— Begin TASK INPUT —

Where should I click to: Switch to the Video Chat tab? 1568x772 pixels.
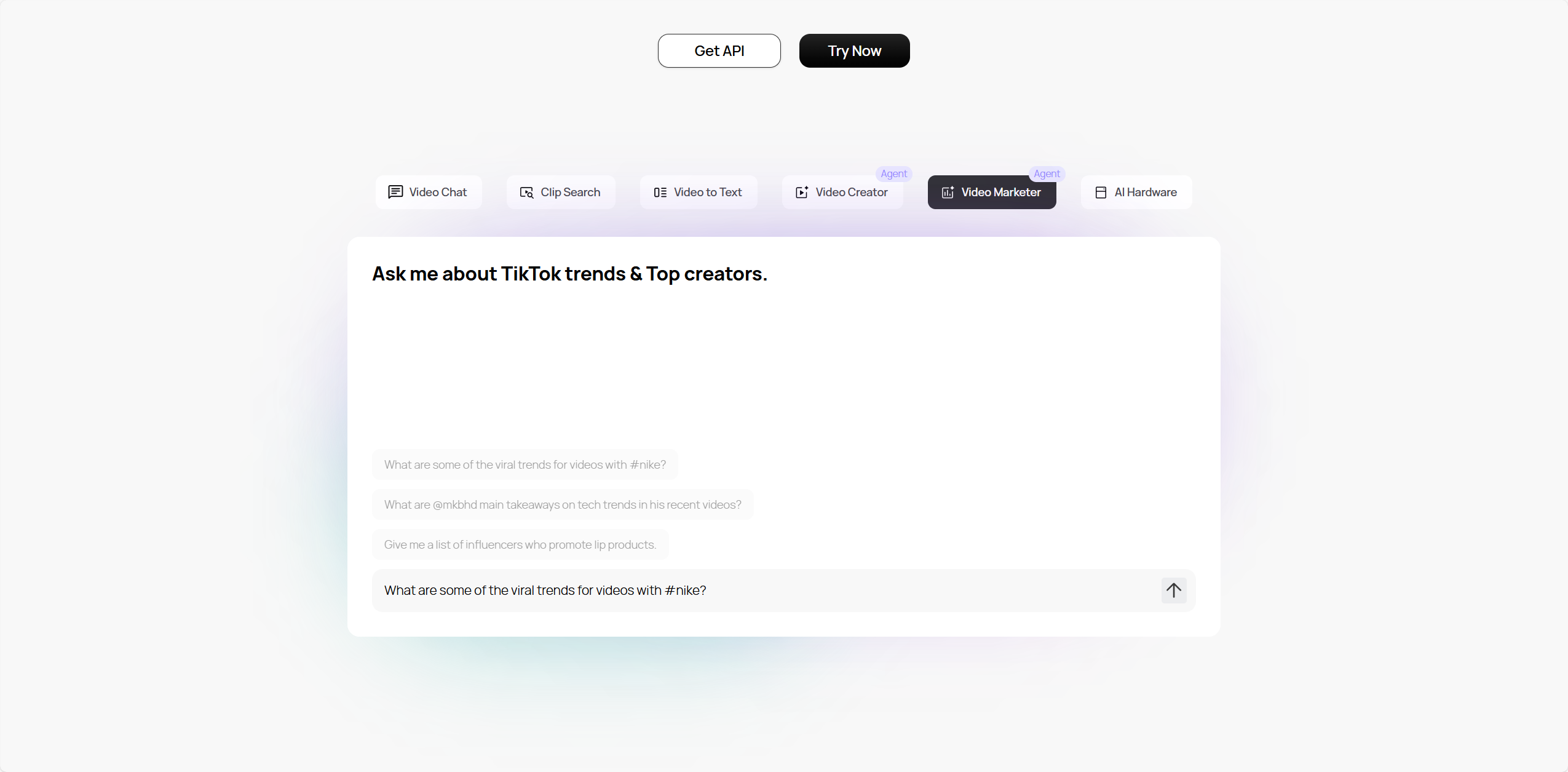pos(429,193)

— End TASK INPUT —
— Begin TASK INPUT —

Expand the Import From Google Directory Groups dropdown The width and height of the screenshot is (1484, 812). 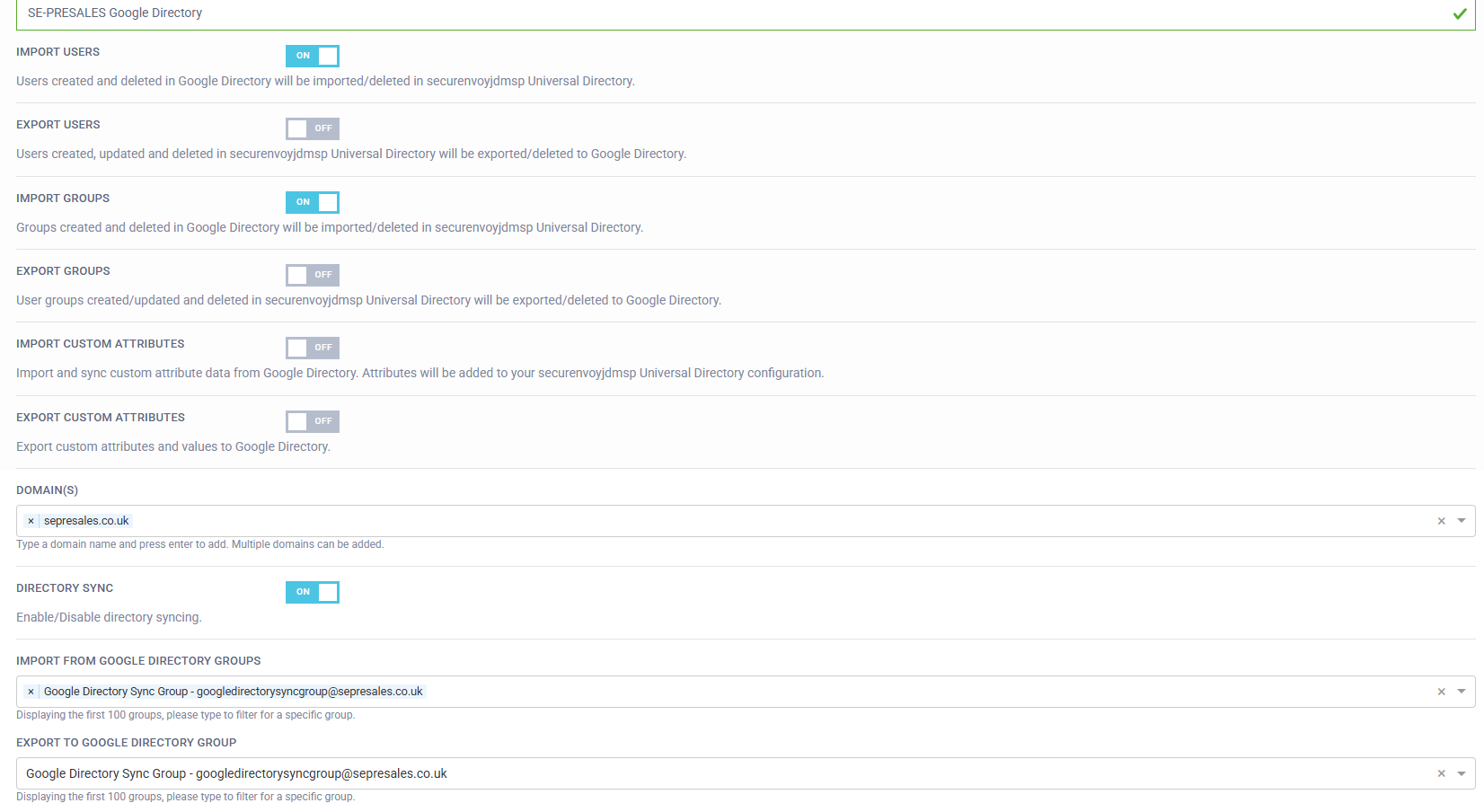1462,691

— End TASK INPUT —
— Begin TASK INPUT —

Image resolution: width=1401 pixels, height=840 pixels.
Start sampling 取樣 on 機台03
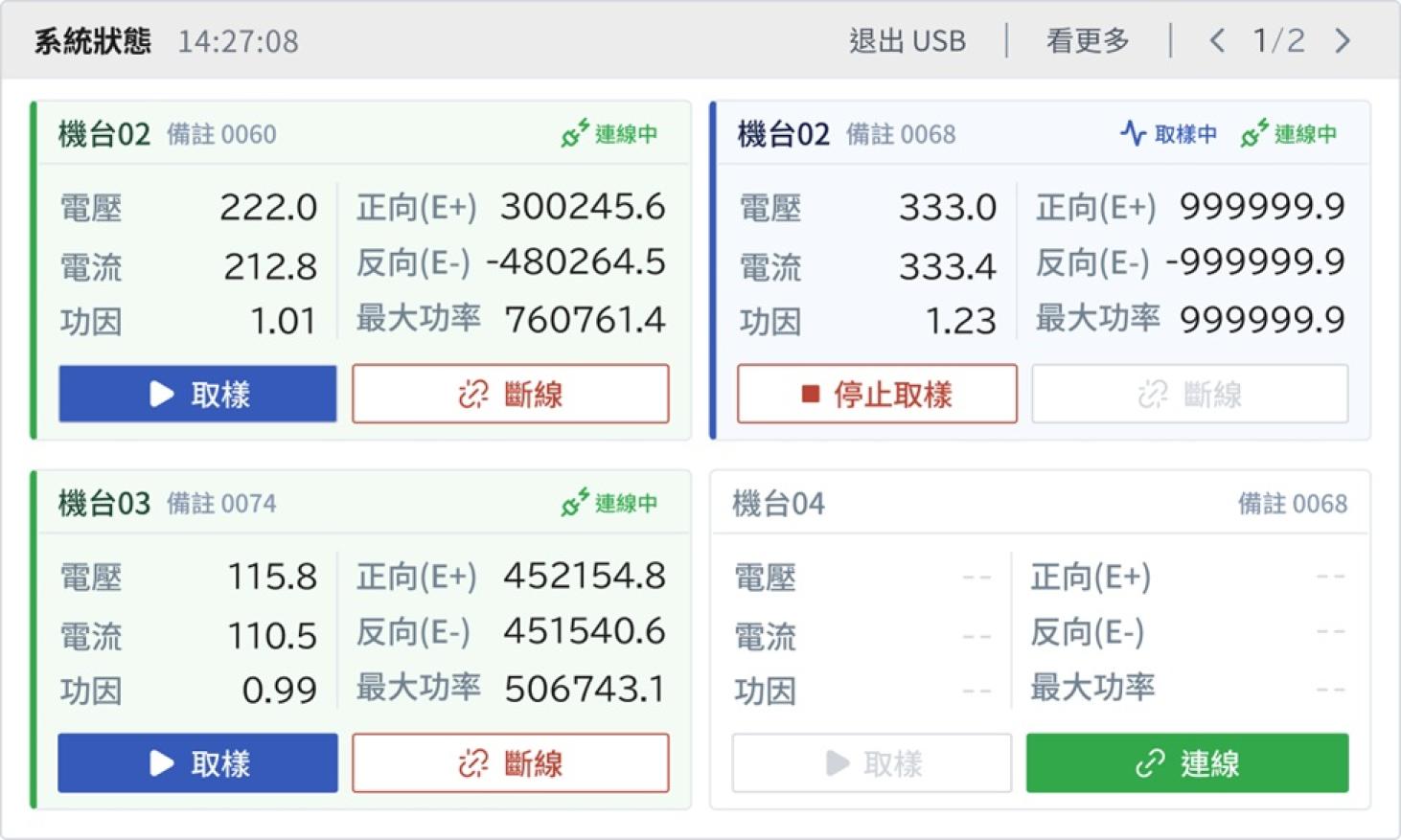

— End TASK INPUT —

- **WHAT IS REQUIRED**
In the part of the listing that opens with the line containing "Where should I" and closes with the line containing "pos(429,193)", change "Video Chat" to "Voice Call" and leave everything else as it is. Give back only those lines, without the pictures.

- **SOLUTION TO THIS TASK**
Where should I click to: Switch to the Voice Call tab? 1568x772 pixels.
pos(429,193)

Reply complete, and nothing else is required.